Raimundo não poupou elogios à mobilização popular, esse “movimento de solidariedade extraordinário” que diz ter encontrado não só em Ourém, mas também na Marinha Grande, em Leiria ou em Alcácer do Sal. “É uma coisa extraordinária”, repetiu, destacando a entrega de autarcas, autoridades e anónimos. Mas fez questão de separar as águas: se a vontade e o empenho não faltam, o mesmo não se pode dizer dos recursos. “É um problema de falta de meios”, sentenciou, lembrando que as autarquias, sozinhas, dificilmente conseguirão repor estradas, equipamentos públicos ou redes de abastecimento de água. E ali, no meio daquela azáfama de caixotes e gente solidária, a constatação soou ainda mais crua.

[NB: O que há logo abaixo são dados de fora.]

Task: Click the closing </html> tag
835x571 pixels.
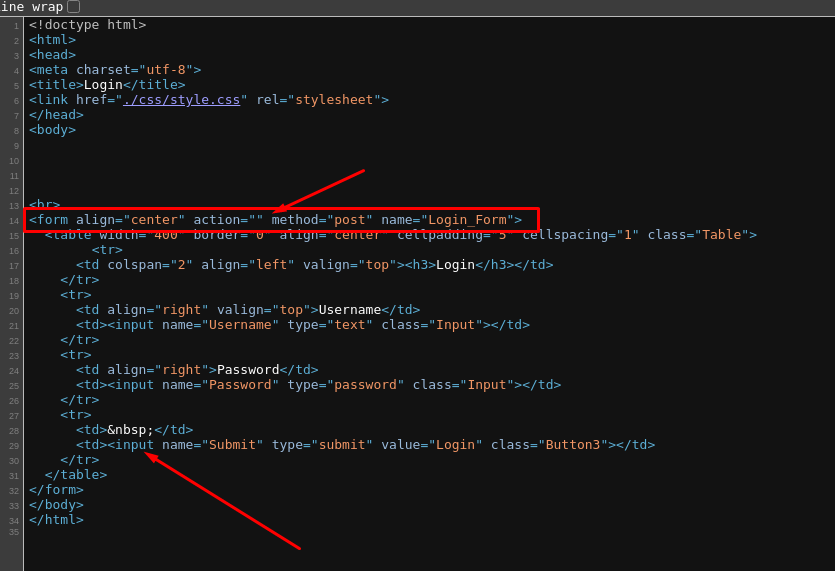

E foi nesse ponto que o discurso endureceu. O líder do PCP apontou baterias ao Plano de Resiliência Nacional, apresentado pelo Governo como instrumento de resposta. “Vamos ver se não fica só pela propaganda”, atirou, questionando a capacidade de execução da máquina administrativa. Apesar de reconhecer que “algumas pessoas estão pontualmente a receber este ou aquele apoio”, Raimundo sublinhou que, mesmo com as verbas, o problema de fundo persiste: “É preciso haver quem reconstrua as casas”. Uma questão prática, de mão-de-obra e capacidade instalada, que o dinheiro por si só não resolve.
O temporal que varreu o país deixou um rasto de 16 mortos, centenas de feridos e desalojados, sobretudo nas regiões Centro, Lisboa e Vale do Tejo e Alentejo. A situação de calamidade, que vigorava em 68 concelhos desde os primeiros dias de fevereiro, foi levantada na véspera. Em Ourém, além dos estragos materiais e das 40 pessoas que chegaram a estar desalojadas, 24 continuam acolhidas numa unidade de apoio em Fátima. Curiosamente, o Santuário tem dado também guarida a operacionais de proteção civil de várias partes do país . Outras 80 pessoas encontraram abrigo em casa de familiares. O concelho soma ainda cerca de dez mil habitações que ficaram destelhadas, um número que, por si só, ilustra a dimensão do desafio. Andamos todos a tapar o céu com a peneira, diz-se por lá.